Esta no era la idea
Por Juan H. Alfonzo Columnista invitado
Cuando comenzó todo el proceso de la integración del fútbol a nivel nacional la idea era clara en cuanto a quienes asumirían la representación de las entidades que se incorporarían al balompié profesional. Clubes que defendieran a su departamento con la adhesión expresa de sus coterráneos a todo nivel, incluidas las fuerzas vivas. Después, tal vez por las dificultades existentes para lograr ese apoyo –en el Interior están igual o más arraigadas que en la capital las rivalidades entre las instituciones– se fueron flexibilizando las reglas y se admitió, por ejemplo, a Paysandú Bella Vista, que quedó muy solo sin la ayuda de sus pares sanduceros, a Frontera Rivera, con el que sucedió otro tanto, al Tacuarembó F.C., que si bien era el equipo de todos en su capital, no lo era así en el resto del Departamento, y al Deportivo Maldonado que tampoco era reconocido por los fernandinos como su representante. El único que cumplió con lo exigido originalmente –y eso fue en el segundo año del actual sistema– fue el Rocha F.C. que aglutinó en su torno a todas sus entidades. En la temporada pasada, en la Segunda División, alternaron dos instituciones colonienses, el Plaza y el Deportivo Colonia, en algo que estuvo absolutamente fuera de lo que se pensó al comienzo.
El desastre actual
En los últimos días surgieron acontecimientos que revelan la escasa base firme que tuvieron algunos, la mayoría de los proyectos llevados a cabo. En Rivera hay un lío descomunal entre dirigentes que, primero estaban unidos en el Frontera Rivera y ahora protagonizan un escándalo con acusaciones, denuncias y demás, mientras una enorme deuda con el plantel todavía no ha sido cancelada. La creación de un nuevo club, La Real Sociedad de Rivera Livramento F.C. es duramente cuestionada y a la vez hay versiones de coimas o comisiones que los involucrados niegan mientras intiman a quienes acusan para que prueben la razón de sus dichos. Algo muy desagradable, sin duda, que aún no se sabe cómo culminará.
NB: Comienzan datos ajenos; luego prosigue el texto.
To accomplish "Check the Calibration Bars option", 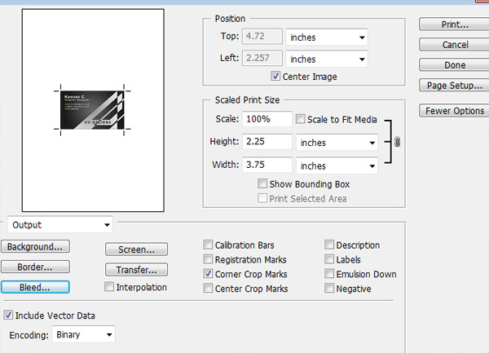I will pos(208,245).
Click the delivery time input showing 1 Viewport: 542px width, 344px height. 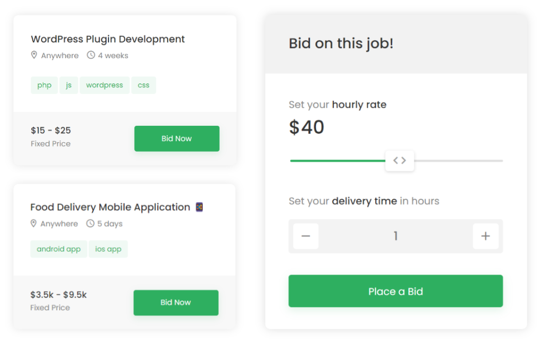tap(395, 236)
Mientras tanto, en Paysandú, los papales tienen un conflicto interno de proporciones, al punto que el presidente, Cr. Alvaro Cernicchiaro, no se habla con el técnico Carlos Manta a raíz de declaraciones de éste realizadas al término del campeonato pasado, cuando el equipo se salvó del descenso. Algo así como si en una empresa, el titular del directorio no tuviera trato con el gerente general. Además, por si eso fuera poco, el preparador físico — que no tiene título que lo habilite como tal– ha hecho comentarios infelices en el sentido de que un dirigente le pidió que trabajara «despacito» para ver si el entrenador se iba. Una barbaridad y una situación que de no destrabarse rápidamente amenaza con hundir al club en el caos total.
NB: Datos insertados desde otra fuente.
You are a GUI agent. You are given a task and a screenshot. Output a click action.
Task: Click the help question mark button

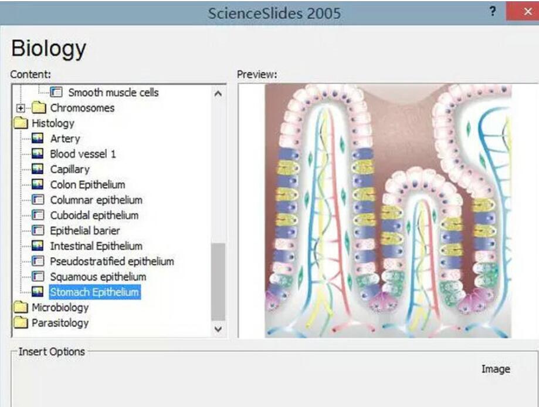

Finalmente, el Rocha F.C. manifiesta por medio de uno de sus directivos más activos, el Dr. Umpiérrez, que el campeonato clasificatorio se está jugando de manera antirreglamentaria –cosa absolutamente cierta– porque la fórmula de puntaje que se está utilizando no es la votada por la Asamblea de AUF. Este pensamiento es compartido por muchos de los participantes pero, al parecer, hay varios que están esperando cómo les va al término de la competencia para plantear su objeción a lo actuado, seguramente por aquello de «verle las patas a la sota» para después proceder. Así marcha el fútbol uruguayo actualmente, si es que se puede decir que marcha.